Read the data below line by line and state how many lines hold "will". Nothing else belongs in the answer.

Saved entries
□ □ □

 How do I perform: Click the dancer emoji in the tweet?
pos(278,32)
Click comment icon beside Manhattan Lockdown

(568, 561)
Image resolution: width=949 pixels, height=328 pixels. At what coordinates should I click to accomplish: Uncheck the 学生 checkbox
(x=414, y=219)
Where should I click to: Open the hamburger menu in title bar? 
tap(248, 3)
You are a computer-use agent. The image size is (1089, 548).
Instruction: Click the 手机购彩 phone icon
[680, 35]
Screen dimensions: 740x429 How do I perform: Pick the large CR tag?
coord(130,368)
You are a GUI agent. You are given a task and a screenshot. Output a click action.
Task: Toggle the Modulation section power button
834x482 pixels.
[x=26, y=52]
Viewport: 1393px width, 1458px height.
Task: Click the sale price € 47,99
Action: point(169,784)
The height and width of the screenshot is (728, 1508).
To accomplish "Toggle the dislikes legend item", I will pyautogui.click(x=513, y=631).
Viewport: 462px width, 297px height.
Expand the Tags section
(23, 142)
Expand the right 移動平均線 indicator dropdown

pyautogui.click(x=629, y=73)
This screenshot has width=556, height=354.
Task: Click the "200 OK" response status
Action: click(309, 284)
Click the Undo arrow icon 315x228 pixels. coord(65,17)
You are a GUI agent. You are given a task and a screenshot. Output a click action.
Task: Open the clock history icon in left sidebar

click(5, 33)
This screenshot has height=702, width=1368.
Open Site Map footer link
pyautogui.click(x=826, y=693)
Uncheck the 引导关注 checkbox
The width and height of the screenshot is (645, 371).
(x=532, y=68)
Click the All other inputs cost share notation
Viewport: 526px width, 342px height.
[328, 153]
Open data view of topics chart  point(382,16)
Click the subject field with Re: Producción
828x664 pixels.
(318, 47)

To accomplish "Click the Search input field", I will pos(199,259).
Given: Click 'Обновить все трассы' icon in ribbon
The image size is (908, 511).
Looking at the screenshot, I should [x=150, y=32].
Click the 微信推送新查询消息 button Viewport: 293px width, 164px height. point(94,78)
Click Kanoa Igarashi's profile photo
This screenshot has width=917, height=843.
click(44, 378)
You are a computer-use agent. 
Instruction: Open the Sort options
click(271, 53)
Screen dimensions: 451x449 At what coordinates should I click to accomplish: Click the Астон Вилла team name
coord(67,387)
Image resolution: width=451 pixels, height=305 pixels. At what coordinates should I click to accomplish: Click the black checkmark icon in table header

□ □ □

## Finished exercise:
2